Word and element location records
########################################
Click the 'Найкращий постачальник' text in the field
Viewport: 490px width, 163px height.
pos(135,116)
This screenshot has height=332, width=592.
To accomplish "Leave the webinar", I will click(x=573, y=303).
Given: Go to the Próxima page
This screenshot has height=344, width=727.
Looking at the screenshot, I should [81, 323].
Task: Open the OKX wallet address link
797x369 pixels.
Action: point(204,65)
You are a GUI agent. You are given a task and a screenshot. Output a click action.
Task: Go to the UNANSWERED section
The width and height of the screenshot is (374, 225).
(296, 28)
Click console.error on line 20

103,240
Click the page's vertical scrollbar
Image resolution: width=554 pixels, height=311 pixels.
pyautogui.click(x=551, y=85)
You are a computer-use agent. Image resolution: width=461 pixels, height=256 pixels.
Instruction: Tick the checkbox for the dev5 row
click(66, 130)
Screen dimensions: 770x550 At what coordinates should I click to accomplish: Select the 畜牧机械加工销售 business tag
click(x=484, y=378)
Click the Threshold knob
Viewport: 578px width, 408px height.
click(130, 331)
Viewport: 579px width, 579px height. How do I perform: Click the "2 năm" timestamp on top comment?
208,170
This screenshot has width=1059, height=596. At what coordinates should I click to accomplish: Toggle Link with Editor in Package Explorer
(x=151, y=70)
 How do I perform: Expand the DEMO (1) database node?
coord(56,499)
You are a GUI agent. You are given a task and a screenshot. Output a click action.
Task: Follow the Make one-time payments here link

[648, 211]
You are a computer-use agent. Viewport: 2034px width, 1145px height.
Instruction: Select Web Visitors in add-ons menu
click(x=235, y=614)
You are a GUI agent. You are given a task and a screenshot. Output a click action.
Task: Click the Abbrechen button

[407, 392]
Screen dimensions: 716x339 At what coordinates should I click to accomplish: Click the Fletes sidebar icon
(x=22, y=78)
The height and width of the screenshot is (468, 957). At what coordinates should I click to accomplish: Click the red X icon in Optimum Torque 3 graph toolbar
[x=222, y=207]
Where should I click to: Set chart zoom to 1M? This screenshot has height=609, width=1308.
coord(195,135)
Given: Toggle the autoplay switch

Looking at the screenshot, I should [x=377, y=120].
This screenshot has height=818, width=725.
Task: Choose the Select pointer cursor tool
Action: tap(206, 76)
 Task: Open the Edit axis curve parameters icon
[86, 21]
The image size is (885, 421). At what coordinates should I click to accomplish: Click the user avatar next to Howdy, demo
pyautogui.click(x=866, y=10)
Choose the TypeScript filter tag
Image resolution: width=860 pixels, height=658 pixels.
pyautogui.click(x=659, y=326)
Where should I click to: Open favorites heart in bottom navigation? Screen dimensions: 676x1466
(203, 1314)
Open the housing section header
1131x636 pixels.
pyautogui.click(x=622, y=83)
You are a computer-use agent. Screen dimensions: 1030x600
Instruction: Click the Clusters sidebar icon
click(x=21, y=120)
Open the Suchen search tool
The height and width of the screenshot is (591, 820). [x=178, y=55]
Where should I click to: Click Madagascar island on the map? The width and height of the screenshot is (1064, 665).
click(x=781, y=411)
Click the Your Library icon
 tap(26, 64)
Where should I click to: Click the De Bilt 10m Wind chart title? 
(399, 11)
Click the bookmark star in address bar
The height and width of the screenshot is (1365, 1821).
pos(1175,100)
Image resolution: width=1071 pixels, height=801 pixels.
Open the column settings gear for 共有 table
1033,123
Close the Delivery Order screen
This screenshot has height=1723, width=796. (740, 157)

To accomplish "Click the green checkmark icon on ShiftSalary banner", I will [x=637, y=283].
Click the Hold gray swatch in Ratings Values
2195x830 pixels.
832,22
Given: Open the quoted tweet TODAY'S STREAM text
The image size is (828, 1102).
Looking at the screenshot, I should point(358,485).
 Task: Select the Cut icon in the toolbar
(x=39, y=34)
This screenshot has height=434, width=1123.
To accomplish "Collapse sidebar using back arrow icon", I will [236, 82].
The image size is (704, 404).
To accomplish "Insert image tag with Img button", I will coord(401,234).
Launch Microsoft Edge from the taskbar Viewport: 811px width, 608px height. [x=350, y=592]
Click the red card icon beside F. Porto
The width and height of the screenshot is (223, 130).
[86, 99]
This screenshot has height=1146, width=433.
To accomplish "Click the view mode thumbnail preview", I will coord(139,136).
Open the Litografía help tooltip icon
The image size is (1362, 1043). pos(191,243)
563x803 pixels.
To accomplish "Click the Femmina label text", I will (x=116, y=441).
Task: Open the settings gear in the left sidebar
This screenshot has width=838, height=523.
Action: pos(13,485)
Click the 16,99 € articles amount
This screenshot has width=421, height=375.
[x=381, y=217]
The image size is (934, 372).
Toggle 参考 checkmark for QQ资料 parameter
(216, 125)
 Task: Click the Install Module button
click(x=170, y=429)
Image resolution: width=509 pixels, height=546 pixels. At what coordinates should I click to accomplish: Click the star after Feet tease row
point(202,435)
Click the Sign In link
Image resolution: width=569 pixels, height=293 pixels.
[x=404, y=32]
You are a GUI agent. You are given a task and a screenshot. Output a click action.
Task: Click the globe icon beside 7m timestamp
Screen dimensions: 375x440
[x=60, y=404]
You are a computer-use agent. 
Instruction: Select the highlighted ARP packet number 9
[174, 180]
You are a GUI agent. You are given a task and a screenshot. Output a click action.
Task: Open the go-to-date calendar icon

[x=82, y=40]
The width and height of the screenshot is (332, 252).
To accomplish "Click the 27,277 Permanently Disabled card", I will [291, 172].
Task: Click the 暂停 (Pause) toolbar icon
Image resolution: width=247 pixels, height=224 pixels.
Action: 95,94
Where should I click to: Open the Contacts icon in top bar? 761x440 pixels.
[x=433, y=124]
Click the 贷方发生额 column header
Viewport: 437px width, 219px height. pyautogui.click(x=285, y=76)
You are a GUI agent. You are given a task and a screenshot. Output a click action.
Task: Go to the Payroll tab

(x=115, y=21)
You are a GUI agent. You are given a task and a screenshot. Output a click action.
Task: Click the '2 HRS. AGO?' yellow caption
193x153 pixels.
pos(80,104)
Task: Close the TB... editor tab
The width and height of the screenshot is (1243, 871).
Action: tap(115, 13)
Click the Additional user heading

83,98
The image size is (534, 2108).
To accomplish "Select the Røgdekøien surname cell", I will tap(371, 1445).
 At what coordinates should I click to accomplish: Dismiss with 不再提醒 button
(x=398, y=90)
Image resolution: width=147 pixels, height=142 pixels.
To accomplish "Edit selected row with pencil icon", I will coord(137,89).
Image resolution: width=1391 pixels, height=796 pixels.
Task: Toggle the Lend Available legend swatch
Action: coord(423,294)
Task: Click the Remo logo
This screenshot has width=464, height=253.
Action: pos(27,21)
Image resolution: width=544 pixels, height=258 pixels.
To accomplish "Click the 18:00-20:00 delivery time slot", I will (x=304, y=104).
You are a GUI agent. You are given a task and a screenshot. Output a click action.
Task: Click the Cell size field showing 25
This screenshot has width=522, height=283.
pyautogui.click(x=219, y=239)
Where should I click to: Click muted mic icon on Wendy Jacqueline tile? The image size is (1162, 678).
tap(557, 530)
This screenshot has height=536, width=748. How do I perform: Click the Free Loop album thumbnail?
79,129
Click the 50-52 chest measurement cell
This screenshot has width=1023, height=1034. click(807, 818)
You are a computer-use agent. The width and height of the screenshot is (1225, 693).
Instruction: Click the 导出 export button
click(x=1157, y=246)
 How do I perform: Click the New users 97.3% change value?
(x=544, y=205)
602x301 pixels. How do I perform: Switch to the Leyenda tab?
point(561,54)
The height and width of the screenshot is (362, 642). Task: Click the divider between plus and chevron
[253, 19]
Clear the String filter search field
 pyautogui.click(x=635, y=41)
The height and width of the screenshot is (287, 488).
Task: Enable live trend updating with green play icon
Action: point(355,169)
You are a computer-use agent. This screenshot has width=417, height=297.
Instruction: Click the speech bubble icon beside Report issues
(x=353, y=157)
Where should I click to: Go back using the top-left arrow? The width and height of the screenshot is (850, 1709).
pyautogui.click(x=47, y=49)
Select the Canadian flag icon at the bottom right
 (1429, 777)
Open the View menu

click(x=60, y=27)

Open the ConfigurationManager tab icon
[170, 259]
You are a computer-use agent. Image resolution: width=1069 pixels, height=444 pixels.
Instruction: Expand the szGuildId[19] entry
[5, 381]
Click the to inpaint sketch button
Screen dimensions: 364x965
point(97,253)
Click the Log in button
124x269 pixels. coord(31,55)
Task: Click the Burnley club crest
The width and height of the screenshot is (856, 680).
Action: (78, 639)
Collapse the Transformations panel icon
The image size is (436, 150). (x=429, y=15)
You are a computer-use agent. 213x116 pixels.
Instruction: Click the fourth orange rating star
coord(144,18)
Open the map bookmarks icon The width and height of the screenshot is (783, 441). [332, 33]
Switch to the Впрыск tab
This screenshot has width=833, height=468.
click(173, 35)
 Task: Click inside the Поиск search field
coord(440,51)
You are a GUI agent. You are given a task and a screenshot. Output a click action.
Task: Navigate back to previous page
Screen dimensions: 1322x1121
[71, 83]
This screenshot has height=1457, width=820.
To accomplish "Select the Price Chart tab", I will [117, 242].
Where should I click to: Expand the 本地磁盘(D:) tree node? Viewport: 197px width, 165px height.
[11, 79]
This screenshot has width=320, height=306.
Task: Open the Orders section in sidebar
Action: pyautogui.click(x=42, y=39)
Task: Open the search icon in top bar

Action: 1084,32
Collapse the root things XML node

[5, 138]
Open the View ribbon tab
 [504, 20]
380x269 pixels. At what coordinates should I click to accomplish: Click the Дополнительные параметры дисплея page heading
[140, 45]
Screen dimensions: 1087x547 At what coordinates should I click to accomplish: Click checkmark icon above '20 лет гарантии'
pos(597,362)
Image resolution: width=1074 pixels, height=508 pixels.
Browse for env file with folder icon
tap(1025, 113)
########################################
WHAT TO WORK ON
Extract the lines shown above verbatim, beginning at the line that contains "This screenshot has width=1059, height=596." and stopping after the line that contains "pyautogui.click(x=659, y=326)". Leave out every other line.

FINAL RESULT
This screenshot has width=1059, height=596. At what coordinates should I click to accomplish: Toggle Link with Editor in Package Explorer
(x=151, y=70)
 How do I perform: Expand the DEMO (1) database node?
coord(56,499)
You are a GUI agent. You are given a task and a screenshot. Output a click action.
Task: Follow the Make one-time payments here link

[648, 211]
You are a computer-use agent. Viewport: 2034px width, 1145px height.
Instruction: Select Web Visitors in add-ons menu
click(x=235, y=614)
You are a GUI agent. You are given a task and a screenshot. Output a click action.
Task: Click the Abbrechen button

[407, 392]
Screen dimensions: 716x339 At what coordinates should I click to accomplish: Click the Fletes sidebar icon
(x=22, y=78)
The height and width of the screenshot is (468, 957). At what coordinates should I click to accomplish: Click the red X icon in Optimum Torque 3 graph toolbar
[x=222, y=207]
Where should I click to: Set chart zoom to 1M? This screenshot has height=609, width=1308.
coord(195,135)
Given: Toggle the autoplay switch

Looking at the screenshot, I should [x=377, y=120].
This screenshot has height=818, width=725.
Task: Choose the Select pointer cursor tool
Action: tap(206, 76)
 Task: Open the Edit axis curve parameters icon
[86, 21]
The image size is (885, 421). At what coordinates should I click to accomplish: Click the user avatar next to Howdy, demo
pyautogui.click(x=866, y=10)
Choose the TypeScript filter tag
Image resolution: width=860 pixels, height=658 pixels.
pyautogui.click(x=659, y=326)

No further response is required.